Reality having become increasingly preposterous and unbearable, it was only a matter of time before we sought to escape it entirely. It was only recently, however, that we began hearing rumours of the augmented-reality metaverse as a more comprehensive retreat. What if we’d got it all wrong, the metaverse thesis seemed to suggest, and movies like The Matrix weren’t dystopian but actually, more or less, in a way, sort of utopian? Haven’t we had enough of the existing outside world, with its fluctuating temperatures and endless social entanglements and, you know, wars – don’t we deserve a new world, in the form of a prelapsarian virtual fantasy free of pain or boredom? Like Second Life or Fortnite before it – or the online gaming platform Roblox, which has shockingly claimed a user base of two-thirds of American children between 9 and 12 – Otherside and other corners of the metaverse hold out the promise of self-abnegation as self-expression. To paraphrase Wittgenstein: “Let the unutterable be conveyed unutterably.”

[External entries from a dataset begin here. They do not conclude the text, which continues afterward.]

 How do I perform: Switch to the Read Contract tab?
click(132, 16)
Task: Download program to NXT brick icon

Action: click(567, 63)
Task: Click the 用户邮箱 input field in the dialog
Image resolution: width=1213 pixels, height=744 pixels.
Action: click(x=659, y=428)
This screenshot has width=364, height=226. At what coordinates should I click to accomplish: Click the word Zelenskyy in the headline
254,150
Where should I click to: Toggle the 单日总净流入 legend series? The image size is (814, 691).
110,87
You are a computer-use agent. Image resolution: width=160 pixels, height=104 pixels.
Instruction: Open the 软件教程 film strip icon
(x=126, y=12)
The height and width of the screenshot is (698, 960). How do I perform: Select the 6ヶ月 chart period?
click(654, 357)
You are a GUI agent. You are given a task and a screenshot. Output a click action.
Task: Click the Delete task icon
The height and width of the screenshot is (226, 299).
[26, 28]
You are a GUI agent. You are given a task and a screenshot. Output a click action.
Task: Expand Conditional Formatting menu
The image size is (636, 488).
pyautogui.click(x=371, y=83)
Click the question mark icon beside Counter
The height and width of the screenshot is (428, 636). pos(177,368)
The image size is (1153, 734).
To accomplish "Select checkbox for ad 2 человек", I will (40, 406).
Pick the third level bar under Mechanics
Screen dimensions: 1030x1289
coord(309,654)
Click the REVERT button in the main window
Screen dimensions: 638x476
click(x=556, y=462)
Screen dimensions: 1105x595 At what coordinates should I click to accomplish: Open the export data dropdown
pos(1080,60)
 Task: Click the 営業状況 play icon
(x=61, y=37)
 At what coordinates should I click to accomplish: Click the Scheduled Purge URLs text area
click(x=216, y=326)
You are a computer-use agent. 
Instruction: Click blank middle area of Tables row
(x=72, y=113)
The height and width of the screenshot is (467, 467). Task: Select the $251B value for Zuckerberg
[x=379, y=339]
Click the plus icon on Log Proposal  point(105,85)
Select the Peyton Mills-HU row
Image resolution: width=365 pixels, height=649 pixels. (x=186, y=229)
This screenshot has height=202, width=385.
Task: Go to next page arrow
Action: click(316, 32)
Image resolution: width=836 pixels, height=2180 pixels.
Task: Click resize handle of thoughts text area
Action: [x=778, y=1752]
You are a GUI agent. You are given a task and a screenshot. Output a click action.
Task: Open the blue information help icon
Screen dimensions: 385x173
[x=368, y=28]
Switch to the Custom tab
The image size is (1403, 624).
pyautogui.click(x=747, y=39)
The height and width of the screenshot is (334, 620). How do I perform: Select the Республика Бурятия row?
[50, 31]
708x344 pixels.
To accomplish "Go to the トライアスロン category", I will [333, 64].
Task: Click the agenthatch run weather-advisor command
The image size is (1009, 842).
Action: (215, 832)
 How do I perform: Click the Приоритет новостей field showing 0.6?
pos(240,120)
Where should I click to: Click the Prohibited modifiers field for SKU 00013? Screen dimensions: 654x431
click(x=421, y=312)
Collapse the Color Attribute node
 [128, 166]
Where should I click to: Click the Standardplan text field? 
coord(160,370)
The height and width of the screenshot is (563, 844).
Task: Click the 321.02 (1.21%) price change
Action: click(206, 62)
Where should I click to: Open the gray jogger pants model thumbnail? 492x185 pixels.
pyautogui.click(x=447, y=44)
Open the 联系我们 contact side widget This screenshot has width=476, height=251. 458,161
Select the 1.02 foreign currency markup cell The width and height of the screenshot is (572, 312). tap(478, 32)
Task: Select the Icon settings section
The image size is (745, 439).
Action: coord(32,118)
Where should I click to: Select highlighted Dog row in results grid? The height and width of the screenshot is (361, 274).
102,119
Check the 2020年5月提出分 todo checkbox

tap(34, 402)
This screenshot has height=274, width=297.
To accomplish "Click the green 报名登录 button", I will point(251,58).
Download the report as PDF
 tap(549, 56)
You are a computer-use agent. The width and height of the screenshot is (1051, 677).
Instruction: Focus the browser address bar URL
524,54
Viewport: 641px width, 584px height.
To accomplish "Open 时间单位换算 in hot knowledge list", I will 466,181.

I was reminded of that last quote when I encountered it in an interview with the founders of the Bored Ape Yacht Club, two creative-writing military veterans who had met in a Florida dive bar and were now going by the pseudonyms Gordon Goner and Gargamel. “We’re not technical guys,” they conceded to a journalist from the website CoinDesk, going on to cite horror writer HP Lovecraft and famed literary editor Gordon Lish in their attempts to explain how and why they had come to start the project – they weren’t engineers, they stressed, they were storytellers. The idea in the early days was straightforward: a swamp bar in the Everglades populated by listless monkeys with different combinations of algorithmically generated traits – a sailor hat, 3D glasses, cheetah-print fur, a halo. This was, apparently, what amounts these days to a multibillion-dollar idea, and one Yuga Labs now hopes will entice us into the digital realm for good.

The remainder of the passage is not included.